You learn fast. The words that were unknown to you melt quickly on your tongue and you taste them all. Your little mistress delights in your mastering of sarcasm. There is not a head in the entire realm that doesn't fall under your sharp tongue. The deceits of the royal court, the lies and the schemes hold no secrets to you. You become familiar with the whole intricate machinery, and you're feared by most for the truths you have on them.

Snow wants you to be able to defend her, to slay her enemies and fight for her life. You learn to use a bow, to draw a sword, to ride a horse. You are used to pain and blows, so your tuition goes smoother than most.

You've passed fourteen winters. That's how you count your years in the Forest, fourteen winters without dying. Four years after you met a twelve-year-old Snow and began to live the royal life, you've become a perfect little knight. Snow parades you around like a fancy toy, and her fondness and pride start to feel cloying. The collars around your neck make you feel the leash wrapped around her wrist. The glass of the windows lies about freedom and endless sky you can never reach. The fingers Snow brushes over your face at night are heavy like prison bars.

 

You ache for a sunrise, a cold rain, a night bird, and a wolf's cry.

You ache for home and you understand that you've made a mistake.

 

She feels you retreating. She feels you shrink and escape in your mind, gaze away, over her head, like she's invisible, and fear and anguish grip her at the throat at the thought of you going away.

She forbids your long rides in the forest, your lone walks in the gardens at night, she slaps your face when you look at the window for too long.

She falls on her knees and begs for your forgiveness after every cruel act. But she can never stop.

 

And you are never free.

 

One day you are whimpering at the foot of her bed, locked up in the dark after you arrived late for Snow's piano lessons.

You don't know how to cry so you don't, but you whimper like the cubs the hunters catch in the steel traps.

You don't mind the dark and the loneliness – those are soothing friends.

You howl against the key that is always out of reach, for the lock that weighs on your back and eats at your soul.

 

You don't even hear her come into the room.

 

"I have a surprise for your birthday."

 

Her voice is sheepish and shrill, acting blissful, sounding guilty. You don't turn towards her and your body is stiff with barely suppressed rage.

"I was thrown into a little basket when I was a baby and sent off for the wolves to eat. I don't have a birthday, I never did."

"Of course you do, silly! The birthday of the day we met."

You shiver at the memory that fills you with longing and regrets. You sigh as her fingers rub against your scalp, run through your long black hair, then stroke down your spine.

"I want us to do something special today," she whispers, and her voice has never sounded like this, and when she kisses your mouth, her touch has never burned so fierce.

 

She kissed you before, child's kisses, light and carefree and blunt.

This one is different. Slow and deep and starved.

She wants you. She wants you like she's never did before. Not like someone who wants to own you, but like someone who will die if you don't give in, if her desire is left unfulfilled.

 

You've never had any power until now.

 

You moan into her mouth and let her body crash down upon yours, and the wolf, the beast, the wild becomes alive once again under your skin, and you make her scream and weep, laugh and sigh, beg and swoon. And when it's over and she's the one hovering above you with clouded eyes and quaking limbs, you open yourself to the sullied love she holds for you that will never get better than both of you hurting in turns, and she thrusts her fingers so deep within you, you think she's touched your soul.

 

"I've found a name for you," she whispers between your thighs, licking softly at the pink swollen flesh that makes you cry out with stuttering pleasure. "This is my birthday gift. I name you Regina. My queen."

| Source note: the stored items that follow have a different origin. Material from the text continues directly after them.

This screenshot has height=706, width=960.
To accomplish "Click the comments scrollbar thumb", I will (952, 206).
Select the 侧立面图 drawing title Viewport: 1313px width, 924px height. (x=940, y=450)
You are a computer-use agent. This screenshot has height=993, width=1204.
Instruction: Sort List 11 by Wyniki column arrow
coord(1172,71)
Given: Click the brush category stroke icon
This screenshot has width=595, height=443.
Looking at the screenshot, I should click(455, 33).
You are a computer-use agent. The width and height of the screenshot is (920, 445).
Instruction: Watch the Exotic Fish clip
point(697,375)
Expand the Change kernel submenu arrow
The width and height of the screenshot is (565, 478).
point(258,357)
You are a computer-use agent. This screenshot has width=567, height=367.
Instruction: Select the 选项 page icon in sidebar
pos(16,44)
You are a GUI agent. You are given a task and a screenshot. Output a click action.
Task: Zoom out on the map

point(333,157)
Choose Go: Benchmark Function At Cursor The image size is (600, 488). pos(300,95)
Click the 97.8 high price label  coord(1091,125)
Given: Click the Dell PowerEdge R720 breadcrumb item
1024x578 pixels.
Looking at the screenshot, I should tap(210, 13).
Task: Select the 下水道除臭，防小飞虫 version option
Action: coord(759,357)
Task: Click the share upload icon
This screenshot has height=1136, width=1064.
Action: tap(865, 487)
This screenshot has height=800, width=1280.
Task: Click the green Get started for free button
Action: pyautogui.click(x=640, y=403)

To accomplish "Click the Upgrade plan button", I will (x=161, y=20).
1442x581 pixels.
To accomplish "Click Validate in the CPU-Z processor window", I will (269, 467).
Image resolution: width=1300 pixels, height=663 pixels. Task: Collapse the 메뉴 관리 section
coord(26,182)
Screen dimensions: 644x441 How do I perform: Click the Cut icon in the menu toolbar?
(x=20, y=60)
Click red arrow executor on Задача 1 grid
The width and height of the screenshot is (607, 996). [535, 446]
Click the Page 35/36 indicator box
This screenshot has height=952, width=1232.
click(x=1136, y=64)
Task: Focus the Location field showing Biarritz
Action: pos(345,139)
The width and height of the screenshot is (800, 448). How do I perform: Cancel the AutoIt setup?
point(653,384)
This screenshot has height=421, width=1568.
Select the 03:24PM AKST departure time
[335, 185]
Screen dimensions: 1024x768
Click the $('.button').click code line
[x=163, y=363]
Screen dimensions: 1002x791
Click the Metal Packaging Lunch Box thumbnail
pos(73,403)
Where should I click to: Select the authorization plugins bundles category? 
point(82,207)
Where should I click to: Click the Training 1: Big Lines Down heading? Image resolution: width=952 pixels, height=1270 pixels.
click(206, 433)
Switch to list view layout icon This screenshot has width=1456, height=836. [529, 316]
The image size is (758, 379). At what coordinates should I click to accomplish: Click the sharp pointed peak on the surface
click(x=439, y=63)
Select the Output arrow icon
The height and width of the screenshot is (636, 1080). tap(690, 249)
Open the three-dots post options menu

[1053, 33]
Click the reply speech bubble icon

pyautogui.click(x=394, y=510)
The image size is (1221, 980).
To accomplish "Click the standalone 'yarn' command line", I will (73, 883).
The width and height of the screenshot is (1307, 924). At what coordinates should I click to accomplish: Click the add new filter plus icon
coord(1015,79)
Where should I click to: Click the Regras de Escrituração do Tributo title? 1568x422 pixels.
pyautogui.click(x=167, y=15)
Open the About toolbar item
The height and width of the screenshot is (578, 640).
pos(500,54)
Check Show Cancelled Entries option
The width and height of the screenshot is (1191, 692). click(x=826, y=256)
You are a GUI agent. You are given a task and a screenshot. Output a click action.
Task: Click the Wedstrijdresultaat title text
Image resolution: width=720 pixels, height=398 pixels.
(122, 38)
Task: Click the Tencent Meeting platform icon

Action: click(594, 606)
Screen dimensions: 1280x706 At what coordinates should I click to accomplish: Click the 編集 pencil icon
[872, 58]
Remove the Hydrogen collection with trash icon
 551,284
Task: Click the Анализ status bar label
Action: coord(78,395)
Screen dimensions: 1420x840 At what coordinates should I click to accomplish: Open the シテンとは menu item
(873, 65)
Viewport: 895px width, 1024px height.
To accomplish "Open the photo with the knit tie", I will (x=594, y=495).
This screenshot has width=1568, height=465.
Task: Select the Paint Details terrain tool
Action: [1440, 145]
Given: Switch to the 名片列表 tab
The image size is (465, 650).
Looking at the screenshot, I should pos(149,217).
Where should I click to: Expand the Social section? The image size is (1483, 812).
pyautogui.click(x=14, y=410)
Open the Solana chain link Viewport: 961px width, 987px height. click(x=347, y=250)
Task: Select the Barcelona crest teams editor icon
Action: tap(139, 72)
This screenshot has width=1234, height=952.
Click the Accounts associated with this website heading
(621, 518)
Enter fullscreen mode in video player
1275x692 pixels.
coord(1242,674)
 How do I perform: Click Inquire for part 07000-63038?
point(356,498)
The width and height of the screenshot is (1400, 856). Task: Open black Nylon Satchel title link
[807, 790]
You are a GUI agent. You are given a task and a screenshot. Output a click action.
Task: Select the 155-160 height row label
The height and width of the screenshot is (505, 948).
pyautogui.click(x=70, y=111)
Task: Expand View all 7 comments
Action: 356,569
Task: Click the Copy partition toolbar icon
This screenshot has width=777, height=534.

She wraps her lips around you and you sob loudly without tears as the world behind your eyelids becomes white and gold.

 

.

 

It lasts a few months. A few months of hushed laughter and secret looks, of rough love-making and hurried kisses, a few months of feeling strong and invincible, a few months of thinking yourself better than those fools, a few months of believing though knowing better.

 

And then Snow turns sixteen and she's betrothed to James.

The only heir of a neighbor kingdom with a reputation of aimless cruelty and unholy desires. 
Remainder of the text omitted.